We study how patterns of gene expression are encoded in mammalian DNA sequences, and how these ‘regulatory codes’ contribute to evolution, development, and disease. Our specialty is developing statistics and machine-learning approaches to analyze ‘functional genomic’ sequencing data, prepared using DNase-I-seq, PRO-seq, RNA-seq, and related assays. Our tools borrow a wide variety of ideas from the fields of statistics and machine-learning, including recent uses of hidden Markov models, support vector machines, and artificial neural networks.

Ongoing projects in the lab study the role of gene regulation in the following biological systems:

Evolution: Changes in Gene Expression among Primates.

We have used PRO-seq to map the location of RNA polymerases in CD4+ T-cells isolated from humans, chimpanzees, and rhesus macaques. These maps provide a rich source of data profiling both expression levels, and the location and activity of regulatory elements across 25 million years of primate evolution. Using this data, we hope to understand how differences in gene expression arise from changes in DNA sequence, and how evolutionary pressures have shaped the human adaptive immune system during the last 25 million years.
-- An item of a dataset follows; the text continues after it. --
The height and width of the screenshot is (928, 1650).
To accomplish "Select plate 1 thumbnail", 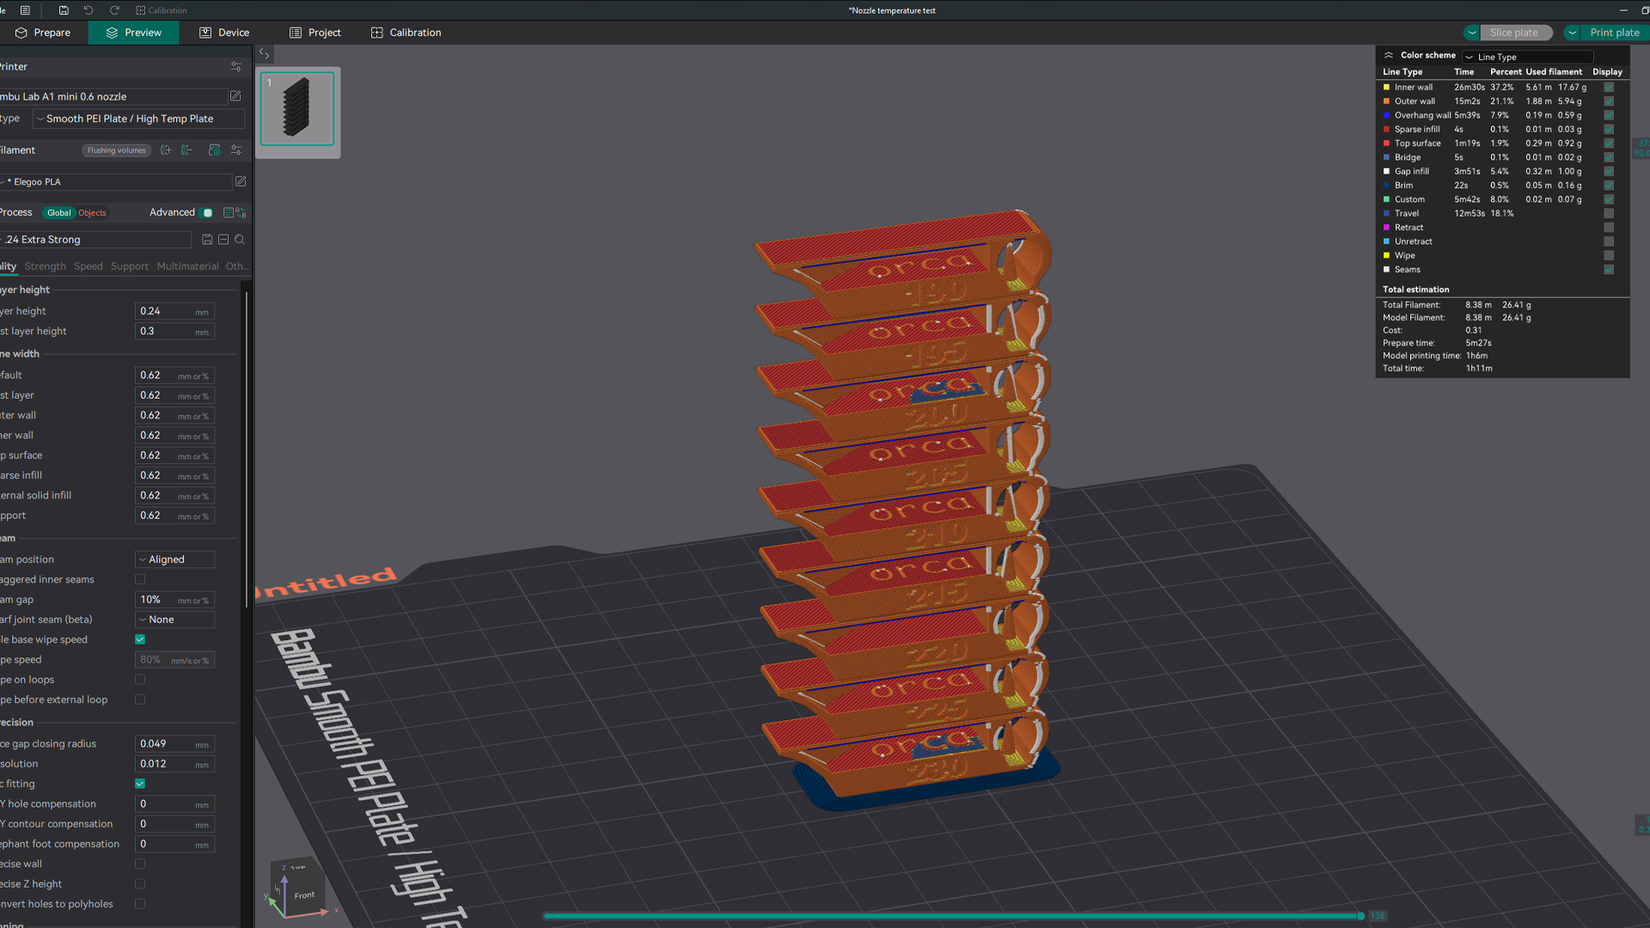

Development: Gene Expression and Cell Fate Specification.

Naive CD4+ T-cells differentiate into a variety of effector subtypes which are collectively responsible for initiating and controlling adaptive immune responses. T-cells select a specific lineage based on stereotypical expression patterns of ‘master regulator’ transcription factors (e.g., STAT6, GATA3, etc.). Our objective is to understand how two closely related CD4+ T-cell subtypes, TH17 and TREG, are polarized to a particular cell fate.

Disease: Mapping Regulatory DNA Sequences in Breast Cancers.

Breast cancer is fundamentally a disease of gene regulation, with more than 70% of tumors initially dependent on the transcription factor estrogen receptor alpha (ERα) for growth and proliferation. Understanding how breast cancers originate and progress requires mapping loci that control gene expression in hundreds of primary human tumor samples. We have begun an ambitious project to map the location and activity of functional elements in primary breast and matched normal tissue samples.